Rubriche > Radici di Fasani Rodolfo

Giugno "La falce in pugno"


I proverbi, che hanno radici antichissime e alle volte sottovalutati dai grandi letterati, sono la saggezza dei popoli e sono più che mai vivi nella tradizione.  Si tratta di elementi fra i più popolari che abbracciano diversi aspetti della vita quotidiana, come: agricoltura, meteorologia, morale, religione e sentimenti. In altre parole un proverbio per ogni situazione.
Nel mese di giugno i proverbi più gettonati sono quelli legati al lavoro nei campi: Giugno la falce in pugno / Se giugno non fa sudare pane e vino fa mancare  / Biondo ondeggia di giugno il grano pronto sta il contadino con falce in mano / Finché giugno non è all'otto non ti togliere il cappotto.

Giugno è anche il mese del sole in quanto il 21esimo giorno, ovvero nel solstizio d'estate, si raggiunge la massima durata di luce nell'arco di un giorno. La sua origine deriva dalla dea Giunone, dea delle donne e moglie di Giove, una delle tre divinità più importanti del Pantheon di Roma. Anche la dea dei matrimoni, perché sposata con Giove, come raffigurato nell'affresco accanto del Carracci.
D'aprile non t'alleggerire, di maggio non te ne fidare, di giugno fa' quel che ti pare / Se piove per San Barnabà l'uva bianca se ne va; se piove mattina e sera, se ne va la bianca e la nera / Se piove per San Vito il raccolto dell'uva va fallito.

Molti sono le espressioni e i modi di dire raccolti nel dialetto di Mesocco che si possono accostare al mese di giugno e all'inizio della fienagione, appunto “Giugno, la falce in pugno".
Quand el  Pombi el gh'a su el capell: lassa la ranza e ciapa el rastél; quand el Pombi el gh'a su la franza. Lassa el rastél e ciapa la ranza. Trad.: Se il pizzo Pombi ha la vetta coperta di nubi, minaccia brutto tempo.
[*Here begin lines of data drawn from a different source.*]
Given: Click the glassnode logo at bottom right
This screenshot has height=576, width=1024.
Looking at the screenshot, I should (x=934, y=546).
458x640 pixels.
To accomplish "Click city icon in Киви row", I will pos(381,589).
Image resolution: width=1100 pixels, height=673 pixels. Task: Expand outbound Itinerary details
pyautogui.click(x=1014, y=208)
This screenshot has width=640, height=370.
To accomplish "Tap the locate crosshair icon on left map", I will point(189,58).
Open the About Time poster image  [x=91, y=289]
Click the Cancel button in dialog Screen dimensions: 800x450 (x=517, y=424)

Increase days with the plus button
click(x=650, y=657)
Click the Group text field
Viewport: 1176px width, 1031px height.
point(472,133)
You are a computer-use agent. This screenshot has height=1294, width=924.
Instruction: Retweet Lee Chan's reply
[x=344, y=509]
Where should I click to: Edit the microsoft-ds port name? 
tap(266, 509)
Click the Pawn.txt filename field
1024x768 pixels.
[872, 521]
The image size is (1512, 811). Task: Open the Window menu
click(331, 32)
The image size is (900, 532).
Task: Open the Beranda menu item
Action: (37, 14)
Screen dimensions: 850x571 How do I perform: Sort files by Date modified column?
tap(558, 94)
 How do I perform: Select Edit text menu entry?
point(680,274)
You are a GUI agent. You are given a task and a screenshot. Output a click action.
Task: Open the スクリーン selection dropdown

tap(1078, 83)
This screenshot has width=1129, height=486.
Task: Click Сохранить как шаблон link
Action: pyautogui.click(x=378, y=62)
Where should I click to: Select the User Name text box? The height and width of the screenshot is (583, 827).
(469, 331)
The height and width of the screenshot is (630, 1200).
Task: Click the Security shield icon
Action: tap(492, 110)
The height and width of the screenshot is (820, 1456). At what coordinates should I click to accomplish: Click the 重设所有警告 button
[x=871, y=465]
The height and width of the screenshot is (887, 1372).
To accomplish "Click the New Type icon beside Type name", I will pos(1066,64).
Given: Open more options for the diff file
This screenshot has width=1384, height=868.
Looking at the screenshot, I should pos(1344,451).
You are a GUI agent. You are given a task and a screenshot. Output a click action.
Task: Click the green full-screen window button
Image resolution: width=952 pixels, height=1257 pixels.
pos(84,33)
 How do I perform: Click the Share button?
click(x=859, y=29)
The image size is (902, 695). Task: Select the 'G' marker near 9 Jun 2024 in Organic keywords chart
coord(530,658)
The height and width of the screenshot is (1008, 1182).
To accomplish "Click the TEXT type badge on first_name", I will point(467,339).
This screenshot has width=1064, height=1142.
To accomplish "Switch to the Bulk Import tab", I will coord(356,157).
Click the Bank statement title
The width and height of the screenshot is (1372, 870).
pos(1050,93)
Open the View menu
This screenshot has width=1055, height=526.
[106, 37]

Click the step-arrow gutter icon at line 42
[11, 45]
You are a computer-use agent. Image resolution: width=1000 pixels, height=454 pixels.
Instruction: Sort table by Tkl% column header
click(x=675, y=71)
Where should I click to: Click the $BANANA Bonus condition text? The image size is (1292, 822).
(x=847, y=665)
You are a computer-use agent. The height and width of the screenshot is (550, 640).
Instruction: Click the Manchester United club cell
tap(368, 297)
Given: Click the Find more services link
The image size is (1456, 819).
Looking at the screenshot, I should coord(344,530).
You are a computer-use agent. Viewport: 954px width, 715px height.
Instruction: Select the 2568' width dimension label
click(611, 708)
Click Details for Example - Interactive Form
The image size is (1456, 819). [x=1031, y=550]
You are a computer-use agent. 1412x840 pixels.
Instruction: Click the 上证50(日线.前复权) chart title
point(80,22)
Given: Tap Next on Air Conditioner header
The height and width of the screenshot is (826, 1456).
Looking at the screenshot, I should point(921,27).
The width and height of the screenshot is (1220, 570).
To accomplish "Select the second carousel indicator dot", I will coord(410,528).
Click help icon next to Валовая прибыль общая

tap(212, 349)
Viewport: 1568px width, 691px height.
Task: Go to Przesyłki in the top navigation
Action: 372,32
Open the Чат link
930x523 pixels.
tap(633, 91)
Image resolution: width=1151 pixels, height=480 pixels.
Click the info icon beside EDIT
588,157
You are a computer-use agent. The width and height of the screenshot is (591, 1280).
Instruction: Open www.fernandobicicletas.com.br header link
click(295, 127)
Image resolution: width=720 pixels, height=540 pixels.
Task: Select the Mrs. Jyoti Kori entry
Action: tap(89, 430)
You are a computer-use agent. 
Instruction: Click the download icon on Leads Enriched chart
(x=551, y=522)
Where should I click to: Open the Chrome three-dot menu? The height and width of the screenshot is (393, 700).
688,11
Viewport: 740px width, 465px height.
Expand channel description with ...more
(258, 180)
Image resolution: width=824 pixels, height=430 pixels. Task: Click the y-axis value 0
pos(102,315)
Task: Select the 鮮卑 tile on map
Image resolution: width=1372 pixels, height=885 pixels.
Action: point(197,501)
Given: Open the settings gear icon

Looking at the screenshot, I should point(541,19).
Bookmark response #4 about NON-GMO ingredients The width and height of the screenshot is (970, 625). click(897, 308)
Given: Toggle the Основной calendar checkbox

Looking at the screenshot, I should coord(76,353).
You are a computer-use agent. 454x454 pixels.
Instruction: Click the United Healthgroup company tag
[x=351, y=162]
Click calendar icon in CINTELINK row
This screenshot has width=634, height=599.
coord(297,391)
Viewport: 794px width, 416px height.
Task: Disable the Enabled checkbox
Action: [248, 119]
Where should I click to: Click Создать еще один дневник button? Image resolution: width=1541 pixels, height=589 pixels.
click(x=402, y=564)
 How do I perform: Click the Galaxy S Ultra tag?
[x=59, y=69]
Se invece sotto la vetta c'è solo una fascia di nuvole il tempo sarà bello. Fégn giumou l'e mèz téciou / Quand el fégn l'e a ondana, l'e prést spandu e subit séch / Lasa miga i cuzéi de legn al zou, che i se fénd o anca el marladéi che se rovina l'ancun. Trad.: non lasciare i portacote di legno al sole che si fessurano e anche il “marladei” che si rovina l'incudine.
U ruvinou la fausc cul sèghè el gervin de chela riva. Trad.: Ho rovinato la falce col falciare l'erba così dura di quel pendio. Sèga pisé a rasént che chest'an el fégn l'e scarz.
Sui monti la nostra gente si cimentava con l'arte casearia, da qui l'espressione:
Anchéi l'a cantou el cucu: el lac l'èra aghèr, la mascarpa l'e miga riuscida, el furmag l'e cucch e l'buteir l'e mar:




a cura di Rodolfo Fasani
(foto: Gli sposi Giunone e Giove))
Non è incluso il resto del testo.